Fabrication of High-Efficiency Polyvinyl Alcohol Nanofiber Membranes for Air Filtration Based on Principle of Stable Electrospinning

A mass flow matching model(MFMM) was established for studying the stable status of solution electrospinning. The study of the solution droplet status at the needle tip focused on various combinations of applied voltages and injection rates to figure out their influence on steadily fabricating polyvinyl alcohol(PVA) nanofibers prepared from PVA spinning solutions with two different mass fractions(10% and 16%).
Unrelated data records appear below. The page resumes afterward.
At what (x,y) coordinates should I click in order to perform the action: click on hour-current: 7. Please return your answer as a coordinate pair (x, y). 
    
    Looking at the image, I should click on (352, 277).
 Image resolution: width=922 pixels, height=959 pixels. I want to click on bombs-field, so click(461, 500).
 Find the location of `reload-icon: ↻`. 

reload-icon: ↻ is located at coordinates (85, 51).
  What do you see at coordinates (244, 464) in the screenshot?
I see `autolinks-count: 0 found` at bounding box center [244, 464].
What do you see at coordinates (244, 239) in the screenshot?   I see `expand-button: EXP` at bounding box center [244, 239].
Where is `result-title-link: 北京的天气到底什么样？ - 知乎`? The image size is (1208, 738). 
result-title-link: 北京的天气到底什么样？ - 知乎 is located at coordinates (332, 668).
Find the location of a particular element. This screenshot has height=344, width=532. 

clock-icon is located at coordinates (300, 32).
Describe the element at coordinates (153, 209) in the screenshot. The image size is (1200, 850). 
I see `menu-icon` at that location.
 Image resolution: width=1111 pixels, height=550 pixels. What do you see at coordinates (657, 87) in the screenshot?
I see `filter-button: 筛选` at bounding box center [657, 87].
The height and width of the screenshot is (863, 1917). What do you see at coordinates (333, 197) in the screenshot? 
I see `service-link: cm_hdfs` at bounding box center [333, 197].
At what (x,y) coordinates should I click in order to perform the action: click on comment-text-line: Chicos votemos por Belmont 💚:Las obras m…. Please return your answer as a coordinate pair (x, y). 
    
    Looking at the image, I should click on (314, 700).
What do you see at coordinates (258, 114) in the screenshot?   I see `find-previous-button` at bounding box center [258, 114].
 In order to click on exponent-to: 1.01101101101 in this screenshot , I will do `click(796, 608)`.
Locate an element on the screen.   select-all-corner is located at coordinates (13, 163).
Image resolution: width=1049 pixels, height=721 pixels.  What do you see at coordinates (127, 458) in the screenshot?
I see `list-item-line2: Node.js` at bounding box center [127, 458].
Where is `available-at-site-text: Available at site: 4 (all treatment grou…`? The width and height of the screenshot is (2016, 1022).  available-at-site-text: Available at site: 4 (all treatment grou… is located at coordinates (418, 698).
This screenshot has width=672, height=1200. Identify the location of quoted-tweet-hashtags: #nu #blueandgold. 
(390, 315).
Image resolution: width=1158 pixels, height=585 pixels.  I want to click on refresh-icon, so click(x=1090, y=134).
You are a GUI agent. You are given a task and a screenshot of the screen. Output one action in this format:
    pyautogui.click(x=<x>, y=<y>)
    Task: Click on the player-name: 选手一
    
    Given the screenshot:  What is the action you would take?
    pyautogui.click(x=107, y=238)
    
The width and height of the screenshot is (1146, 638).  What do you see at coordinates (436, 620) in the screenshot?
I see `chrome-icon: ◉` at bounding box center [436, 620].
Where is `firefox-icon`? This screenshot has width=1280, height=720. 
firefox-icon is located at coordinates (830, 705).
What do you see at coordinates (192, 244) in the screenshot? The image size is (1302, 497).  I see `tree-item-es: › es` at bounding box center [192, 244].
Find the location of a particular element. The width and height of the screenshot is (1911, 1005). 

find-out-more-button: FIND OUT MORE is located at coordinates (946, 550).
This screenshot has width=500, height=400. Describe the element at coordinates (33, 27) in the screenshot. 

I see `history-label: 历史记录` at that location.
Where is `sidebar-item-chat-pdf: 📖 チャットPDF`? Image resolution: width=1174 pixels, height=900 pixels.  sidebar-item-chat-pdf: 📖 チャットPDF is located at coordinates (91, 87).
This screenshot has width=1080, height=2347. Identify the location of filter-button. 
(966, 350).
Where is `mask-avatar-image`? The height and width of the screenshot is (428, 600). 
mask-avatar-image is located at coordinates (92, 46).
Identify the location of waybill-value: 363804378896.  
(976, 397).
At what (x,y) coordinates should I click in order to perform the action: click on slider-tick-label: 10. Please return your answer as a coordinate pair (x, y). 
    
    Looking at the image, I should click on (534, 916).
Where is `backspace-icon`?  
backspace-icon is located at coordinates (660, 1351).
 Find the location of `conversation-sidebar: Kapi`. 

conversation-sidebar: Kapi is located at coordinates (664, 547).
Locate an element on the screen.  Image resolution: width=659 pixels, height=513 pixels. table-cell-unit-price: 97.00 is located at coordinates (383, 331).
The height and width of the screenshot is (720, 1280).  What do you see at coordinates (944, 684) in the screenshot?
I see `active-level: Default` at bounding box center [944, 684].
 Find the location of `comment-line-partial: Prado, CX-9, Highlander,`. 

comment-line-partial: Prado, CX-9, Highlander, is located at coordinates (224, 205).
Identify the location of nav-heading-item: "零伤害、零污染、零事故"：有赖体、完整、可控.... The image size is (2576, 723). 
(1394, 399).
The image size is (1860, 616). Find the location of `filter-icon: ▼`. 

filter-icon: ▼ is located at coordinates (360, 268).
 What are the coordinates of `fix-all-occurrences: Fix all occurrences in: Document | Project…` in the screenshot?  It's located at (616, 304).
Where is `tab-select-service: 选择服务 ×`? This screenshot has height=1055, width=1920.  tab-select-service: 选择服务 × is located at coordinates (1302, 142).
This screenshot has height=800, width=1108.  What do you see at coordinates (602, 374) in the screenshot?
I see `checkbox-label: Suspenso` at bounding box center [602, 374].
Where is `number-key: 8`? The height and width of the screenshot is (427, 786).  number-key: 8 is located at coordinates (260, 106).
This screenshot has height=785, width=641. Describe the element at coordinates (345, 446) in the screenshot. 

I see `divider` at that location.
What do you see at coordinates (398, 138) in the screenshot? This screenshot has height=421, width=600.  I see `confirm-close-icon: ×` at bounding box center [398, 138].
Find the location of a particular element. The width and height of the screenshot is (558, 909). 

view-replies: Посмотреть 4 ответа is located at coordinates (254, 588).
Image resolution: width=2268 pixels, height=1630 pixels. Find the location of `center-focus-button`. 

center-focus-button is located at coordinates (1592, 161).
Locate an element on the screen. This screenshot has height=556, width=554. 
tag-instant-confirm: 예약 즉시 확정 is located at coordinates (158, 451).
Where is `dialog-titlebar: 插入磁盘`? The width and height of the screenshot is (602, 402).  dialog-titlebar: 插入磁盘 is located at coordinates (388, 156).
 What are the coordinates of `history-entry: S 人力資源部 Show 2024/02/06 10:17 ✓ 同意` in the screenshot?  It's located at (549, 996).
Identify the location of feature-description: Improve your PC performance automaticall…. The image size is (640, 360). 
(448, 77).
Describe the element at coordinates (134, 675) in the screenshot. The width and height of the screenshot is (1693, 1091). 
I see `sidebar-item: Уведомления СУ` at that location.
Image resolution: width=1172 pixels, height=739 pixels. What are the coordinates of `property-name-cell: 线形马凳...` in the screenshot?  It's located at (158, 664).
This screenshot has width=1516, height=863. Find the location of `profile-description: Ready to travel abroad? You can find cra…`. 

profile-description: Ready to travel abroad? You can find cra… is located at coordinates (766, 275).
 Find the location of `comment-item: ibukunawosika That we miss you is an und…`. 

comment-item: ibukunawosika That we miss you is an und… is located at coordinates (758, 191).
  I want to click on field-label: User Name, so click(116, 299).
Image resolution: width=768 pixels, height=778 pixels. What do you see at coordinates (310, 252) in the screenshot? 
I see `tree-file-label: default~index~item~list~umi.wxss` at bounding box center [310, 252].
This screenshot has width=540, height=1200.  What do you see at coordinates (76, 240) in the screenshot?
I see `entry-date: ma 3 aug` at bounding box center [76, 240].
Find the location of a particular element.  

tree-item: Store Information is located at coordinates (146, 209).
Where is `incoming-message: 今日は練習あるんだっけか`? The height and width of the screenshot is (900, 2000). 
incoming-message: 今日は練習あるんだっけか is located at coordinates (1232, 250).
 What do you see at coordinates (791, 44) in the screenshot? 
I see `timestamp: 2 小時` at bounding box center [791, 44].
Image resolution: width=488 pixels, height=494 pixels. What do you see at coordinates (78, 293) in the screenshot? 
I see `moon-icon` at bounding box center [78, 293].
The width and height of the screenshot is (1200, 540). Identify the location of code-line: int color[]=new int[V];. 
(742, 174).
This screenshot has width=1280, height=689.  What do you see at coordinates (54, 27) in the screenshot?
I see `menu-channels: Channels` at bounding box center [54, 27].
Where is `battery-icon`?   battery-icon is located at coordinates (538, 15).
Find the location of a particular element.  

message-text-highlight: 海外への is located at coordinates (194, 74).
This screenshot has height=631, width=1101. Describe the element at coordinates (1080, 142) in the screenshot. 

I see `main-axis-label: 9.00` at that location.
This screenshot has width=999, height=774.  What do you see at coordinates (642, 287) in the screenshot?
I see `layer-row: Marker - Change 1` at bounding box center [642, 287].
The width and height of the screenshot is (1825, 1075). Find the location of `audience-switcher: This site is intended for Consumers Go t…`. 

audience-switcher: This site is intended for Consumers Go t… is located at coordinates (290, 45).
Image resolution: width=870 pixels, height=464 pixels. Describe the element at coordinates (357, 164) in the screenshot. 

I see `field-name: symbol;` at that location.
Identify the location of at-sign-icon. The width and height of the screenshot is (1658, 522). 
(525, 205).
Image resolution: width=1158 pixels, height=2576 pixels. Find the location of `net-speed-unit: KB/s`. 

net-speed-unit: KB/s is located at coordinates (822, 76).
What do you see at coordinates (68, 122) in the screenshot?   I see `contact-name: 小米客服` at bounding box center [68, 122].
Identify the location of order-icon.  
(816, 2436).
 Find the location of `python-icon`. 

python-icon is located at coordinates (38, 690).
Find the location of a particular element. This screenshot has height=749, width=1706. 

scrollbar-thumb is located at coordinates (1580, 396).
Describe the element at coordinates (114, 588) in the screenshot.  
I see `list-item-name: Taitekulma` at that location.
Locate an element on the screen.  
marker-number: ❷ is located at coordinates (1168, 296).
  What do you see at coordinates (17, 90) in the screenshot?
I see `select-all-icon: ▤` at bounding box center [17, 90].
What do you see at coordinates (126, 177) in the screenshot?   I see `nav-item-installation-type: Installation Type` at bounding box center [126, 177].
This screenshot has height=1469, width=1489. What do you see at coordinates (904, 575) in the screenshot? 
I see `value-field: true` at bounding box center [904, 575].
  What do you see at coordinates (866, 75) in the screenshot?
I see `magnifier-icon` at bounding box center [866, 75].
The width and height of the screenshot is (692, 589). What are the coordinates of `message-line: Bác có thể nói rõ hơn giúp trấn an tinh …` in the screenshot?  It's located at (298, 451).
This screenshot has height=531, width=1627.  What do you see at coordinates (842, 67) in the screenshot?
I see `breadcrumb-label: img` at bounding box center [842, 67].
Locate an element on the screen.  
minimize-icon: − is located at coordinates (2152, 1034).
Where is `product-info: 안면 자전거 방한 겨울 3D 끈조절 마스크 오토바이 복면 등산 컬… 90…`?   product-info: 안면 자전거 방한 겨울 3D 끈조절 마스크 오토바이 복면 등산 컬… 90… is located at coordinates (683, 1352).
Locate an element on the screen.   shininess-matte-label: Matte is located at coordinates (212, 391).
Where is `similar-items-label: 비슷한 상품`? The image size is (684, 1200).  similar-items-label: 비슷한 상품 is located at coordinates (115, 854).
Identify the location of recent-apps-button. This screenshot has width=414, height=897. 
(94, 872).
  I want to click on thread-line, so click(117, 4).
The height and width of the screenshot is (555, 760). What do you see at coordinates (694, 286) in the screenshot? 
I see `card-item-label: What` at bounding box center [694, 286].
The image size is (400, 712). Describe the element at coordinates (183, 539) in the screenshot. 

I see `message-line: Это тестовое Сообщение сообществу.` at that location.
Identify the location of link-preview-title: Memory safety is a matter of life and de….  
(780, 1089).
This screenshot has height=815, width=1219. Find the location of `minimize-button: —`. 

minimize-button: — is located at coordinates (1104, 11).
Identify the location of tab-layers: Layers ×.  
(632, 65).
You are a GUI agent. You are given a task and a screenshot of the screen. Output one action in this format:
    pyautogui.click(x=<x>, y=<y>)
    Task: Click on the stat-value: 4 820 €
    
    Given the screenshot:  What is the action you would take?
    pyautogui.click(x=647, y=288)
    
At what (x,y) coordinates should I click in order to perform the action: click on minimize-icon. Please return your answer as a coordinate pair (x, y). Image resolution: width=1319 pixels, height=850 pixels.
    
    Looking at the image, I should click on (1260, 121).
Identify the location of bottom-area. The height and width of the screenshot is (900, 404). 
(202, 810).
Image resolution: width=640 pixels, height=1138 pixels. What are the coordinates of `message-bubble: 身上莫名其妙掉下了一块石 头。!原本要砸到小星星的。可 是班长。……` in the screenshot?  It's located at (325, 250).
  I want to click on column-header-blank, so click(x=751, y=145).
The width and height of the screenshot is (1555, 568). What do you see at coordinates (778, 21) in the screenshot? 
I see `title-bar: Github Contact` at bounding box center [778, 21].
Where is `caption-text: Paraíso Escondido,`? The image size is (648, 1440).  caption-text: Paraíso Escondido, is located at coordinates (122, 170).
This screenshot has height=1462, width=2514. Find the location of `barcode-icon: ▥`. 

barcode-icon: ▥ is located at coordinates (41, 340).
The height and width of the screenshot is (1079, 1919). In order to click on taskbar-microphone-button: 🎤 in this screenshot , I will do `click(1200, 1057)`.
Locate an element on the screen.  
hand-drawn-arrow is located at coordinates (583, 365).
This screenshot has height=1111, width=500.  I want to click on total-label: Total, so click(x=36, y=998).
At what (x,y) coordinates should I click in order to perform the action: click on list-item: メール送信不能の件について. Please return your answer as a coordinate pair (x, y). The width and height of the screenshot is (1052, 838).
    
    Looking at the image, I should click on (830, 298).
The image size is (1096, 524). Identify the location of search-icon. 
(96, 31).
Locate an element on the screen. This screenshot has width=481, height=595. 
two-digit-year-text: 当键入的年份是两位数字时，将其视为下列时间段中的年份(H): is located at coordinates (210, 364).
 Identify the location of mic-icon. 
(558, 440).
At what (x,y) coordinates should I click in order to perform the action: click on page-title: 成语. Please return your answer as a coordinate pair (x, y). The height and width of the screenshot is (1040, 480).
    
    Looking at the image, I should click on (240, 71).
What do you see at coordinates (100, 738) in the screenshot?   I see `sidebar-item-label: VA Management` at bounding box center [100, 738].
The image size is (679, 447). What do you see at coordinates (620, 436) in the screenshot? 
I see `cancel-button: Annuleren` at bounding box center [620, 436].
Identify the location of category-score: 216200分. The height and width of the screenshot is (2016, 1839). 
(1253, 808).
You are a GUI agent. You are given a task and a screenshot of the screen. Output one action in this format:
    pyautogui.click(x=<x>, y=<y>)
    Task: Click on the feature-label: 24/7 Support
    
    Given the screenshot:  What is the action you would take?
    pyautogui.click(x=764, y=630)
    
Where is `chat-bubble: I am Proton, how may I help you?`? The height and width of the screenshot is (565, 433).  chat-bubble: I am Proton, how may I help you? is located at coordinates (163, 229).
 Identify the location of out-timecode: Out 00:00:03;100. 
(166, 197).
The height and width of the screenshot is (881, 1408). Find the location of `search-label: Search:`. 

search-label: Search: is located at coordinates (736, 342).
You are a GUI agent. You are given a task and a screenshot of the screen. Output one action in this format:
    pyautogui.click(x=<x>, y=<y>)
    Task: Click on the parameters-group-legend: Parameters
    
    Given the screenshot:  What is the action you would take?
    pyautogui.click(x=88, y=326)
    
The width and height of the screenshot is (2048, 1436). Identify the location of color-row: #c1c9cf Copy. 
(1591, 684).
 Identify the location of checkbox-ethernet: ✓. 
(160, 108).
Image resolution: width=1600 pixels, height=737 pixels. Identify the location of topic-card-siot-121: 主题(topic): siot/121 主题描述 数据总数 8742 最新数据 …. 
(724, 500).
The results revealed that during the stable electrospinning, the influence resulted from the change of the injection rate approximately canceled out the impact brought by adjusting the applied voltage, leading to almost the same morphology as that of the PVA nanofibers. And the mass fraction of PVA in the spinning solution dominated the structure and the diameter distribution of the electrospun nanofibers. Under stable electrospinning conditions, the composite membrane was produced by depositing PVA nanofibers on the polyethylene terephthalate(PET) nonwoven substrate for an air filtration test. Furthermore, the prepared composite membrane exhibited a high air filtration efficiency(99.97%) and a low pressure drop(120 Pa) for 300-500 nm neutralized polystyrene latex(PSL) aerosol particles, demonstrating its potential as an alternative for a variety of commercial applications in air filtration.